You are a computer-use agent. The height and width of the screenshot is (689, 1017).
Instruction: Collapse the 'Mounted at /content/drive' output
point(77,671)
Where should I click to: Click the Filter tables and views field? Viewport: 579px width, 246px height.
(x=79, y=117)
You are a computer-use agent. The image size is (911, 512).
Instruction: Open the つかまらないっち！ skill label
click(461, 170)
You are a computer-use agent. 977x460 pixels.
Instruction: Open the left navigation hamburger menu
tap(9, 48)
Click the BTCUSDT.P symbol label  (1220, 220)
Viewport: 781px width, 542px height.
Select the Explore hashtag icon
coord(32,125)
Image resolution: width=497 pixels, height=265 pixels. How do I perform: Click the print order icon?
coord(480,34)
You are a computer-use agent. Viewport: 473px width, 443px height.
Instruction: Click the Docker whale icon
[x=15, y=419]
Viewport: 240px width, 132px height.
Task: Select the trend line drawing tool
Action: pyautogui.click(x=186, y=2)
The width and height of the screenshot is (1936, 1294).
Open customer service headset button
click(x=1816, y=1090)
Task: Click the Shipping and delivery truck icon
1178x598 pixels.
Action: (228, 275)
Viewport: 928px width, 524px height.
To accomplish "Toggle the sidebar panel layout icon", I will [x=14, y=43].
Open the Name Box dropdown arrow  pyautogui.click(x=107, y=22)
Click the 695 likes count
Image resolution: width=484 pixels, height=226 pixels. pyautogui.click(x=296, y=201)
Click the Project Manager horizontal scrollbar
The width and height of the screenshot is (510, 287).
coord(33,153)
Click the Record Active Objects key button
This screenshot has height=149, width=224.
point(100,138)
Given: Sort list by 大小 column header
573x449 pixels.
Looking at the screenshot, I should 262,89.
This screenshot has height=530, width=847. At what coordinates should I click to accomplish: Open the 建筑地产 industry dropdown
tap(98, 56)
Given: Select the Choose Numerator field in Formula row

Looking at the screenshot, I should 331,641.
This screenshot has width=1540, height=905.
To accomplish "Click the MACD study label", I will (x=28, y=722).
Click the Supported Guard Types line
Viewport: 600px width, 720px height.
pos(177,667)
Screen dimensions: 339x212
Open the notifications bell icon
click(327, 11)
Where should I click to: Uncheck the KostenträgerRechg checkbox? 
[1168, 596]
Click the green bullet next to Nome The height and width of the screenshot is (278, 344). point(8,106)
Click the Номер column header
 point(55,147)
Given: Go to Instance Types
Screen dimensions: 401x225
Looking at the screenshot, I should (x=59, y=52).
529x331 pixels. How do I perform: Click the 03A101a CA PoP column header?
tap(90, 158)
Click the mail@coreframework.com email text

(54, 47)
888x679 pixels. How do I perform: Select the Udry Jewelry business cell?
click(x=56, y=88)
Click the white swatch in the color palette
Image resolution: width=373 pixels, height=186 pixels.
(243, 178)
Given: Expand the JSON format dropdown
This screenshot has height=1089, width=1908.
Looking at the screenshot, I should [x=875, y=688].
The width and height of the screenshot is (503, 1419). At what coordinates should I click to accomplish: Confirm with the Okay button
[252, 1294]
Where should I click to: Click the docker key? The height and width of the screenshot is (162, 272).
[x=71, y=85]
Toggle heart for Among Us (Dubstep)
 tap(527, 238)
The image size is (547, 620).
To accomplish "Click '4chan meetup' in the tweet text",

........

Print the data above verbatim, beginning with its first line and stopping after the line that contains "click(461, 170)".

You are a computer-use agent. The height and width of the screenshot is (689, 1017).
Instruction: Collapse the 'Mounted at /content/drive' output
point(77,671)
Where should I click to: Click the Filter tables and views field? Viewport: 579px width, 246px height.
(x=79, y=117)
You are a computer-use agent. The image size is (911, 512).
Instruction: Open the つかまらないっち！ skill label
click(461, 170)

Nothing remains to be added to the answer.